Re: ModuleNotFound when running DLT pipeline

hiryucodes · ‎02-10-2025

The only way I was able to make this work was to have the custom data source class code in the same file as the DLT pipeline. Like this:

class MyDataSource(DataSource):
    @classmethod
    def name(cls):
        return "mydatasource"

    def schema(self):
        return my_schema

    def reader(self, schema: StructType):
        return MyDataSourceReader(schema, self.options)


class MyDataSourceReader(DataSourceReader):
    def __init__(self, schema: StructType, options: dict):
        self.schema = schema
        self.options = options
        self.api_key = self.options.get("api_key")
        self.base_url = "https:/my/api/url"
        self.timeout = int(self.options.get("timeout", 600))

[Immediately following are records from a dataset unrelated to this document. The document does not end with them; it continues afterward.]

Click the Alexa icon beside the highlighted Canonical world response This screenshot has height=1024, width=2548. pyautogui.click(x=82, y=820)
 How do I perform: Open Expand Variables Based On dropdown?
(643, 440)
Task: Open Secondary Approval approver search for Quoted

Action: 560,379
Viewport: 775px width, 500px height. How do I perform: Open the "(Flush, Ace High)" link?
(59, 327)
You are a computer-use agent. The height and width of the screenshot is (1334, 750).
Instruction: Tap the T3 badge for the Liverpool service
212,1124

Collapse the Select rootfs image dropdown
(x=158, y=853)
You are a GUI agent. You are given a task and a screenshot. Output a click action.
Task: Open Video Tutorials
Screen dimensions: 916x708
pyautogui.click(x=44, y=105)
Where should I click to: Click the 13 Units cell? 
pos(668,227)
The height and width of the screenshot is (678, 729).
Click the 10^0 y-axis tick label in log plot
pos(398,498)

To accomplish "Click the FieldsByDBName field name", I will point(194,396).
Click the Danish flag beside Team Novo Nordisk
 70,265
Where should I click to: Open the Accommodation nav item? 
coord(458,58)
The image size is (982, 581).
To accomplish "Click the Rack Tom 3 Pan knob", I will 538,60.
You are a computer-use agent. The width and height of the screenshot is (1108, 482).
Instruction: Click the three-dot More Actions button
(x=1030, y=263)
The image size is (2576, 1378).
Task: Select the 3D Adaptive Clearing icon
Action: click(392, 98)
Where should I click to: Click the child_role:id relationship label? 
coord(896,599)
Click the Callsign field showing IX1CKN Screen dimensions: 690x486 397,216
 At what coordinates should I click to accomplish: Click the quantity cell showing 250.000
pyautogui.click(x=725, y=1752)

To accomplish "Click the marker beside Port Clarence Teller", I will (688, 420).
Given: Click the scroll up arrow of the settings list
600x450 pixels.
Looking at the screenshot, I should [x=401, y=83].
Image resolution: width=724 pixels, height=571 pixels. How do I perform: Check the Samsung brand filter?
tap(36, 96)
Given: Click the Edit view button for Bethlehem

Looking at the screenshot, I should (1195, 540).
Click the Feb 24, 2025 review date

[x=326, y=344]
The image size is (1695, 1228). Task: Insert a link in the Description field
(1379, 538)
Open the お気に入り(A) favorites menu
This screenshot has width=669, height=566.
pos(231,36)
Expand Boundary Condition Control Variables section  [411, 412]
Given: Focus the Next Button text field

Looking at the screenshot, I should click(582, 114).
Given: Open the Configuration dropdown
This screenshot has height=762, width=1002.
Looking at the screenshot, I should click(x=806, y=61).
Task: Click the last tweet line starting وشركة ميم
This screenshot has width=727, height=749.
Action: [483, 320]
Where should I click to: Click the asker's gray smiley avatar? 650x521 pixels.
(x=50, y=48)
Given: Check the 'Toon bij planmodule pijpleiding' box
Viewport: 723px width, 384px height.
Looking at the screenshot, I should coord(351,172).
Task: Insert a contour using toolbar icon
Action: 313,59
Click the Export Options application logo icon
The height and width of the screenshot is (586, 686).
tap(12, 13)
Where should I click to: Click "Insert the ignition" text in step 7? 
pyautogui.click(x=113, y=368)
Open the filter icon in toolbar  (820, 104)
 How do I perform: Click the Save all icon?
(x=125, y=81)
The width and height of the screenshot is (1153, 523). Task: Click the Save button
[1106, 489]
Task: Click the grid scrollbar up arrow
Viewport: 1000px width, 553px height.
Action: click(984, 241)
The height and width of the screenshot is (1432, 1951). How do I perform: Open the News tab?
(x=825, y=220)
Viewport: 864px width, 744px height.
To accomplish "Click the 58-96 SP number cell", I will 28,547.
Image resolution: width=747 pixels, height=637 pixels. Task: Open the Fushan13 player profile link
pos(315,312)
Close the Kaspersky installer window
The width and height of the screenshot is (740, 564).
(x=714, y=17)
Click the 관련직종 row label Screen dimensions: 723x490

        json_params = self.options.get("params")
        if json_params:
            try:
                self.params = json.loads(json_params)
            except json.JSONDecodeError:
                raise ValueError("Invalid JSON format for params")
        else:
            self.params = {}

    def read(self, partition):
        headers = {"Accept": "application/json", "X-Api-Key": self.api_key}

        page = 1
        result = []
        next_page = True
        self.params["pageSize"] = 1000
        while next_page:
            params["page"] = page

            response = requests.get(self.base_url, headers=headers, params=self.params, timeout=self.timeout)
            response.raise_for_status()
            data = response.json()

            for record in data:
                result.append(record)

            if len(data) == self.params["pageSize"]:
                page += 1
            else:
                next_page = False

        for item in data:
            yield tuple(item.values())

    def partitions(self):
        from pyspark.sql.datasource import InputPartition

        return [InputPartition(0)]

@Dlt.table(
    name="my_table",
    table_properties={"quality": "bronze"},
)
def dlt_ingestion():
    api_key = os.getenv("API_KEY")
    params = build_query_params()

    spark.dataSource.register(MyDataSource)
    response_df = (
        spark.read.format("mydatasource").option("api_key", api_key).option("params", json.dumps(params)).load()
    )

    return response_df

This is not practical at all as I also want to use the custom data source in other DLT pipelines, which I won't be able to unless I duplicate the code every time.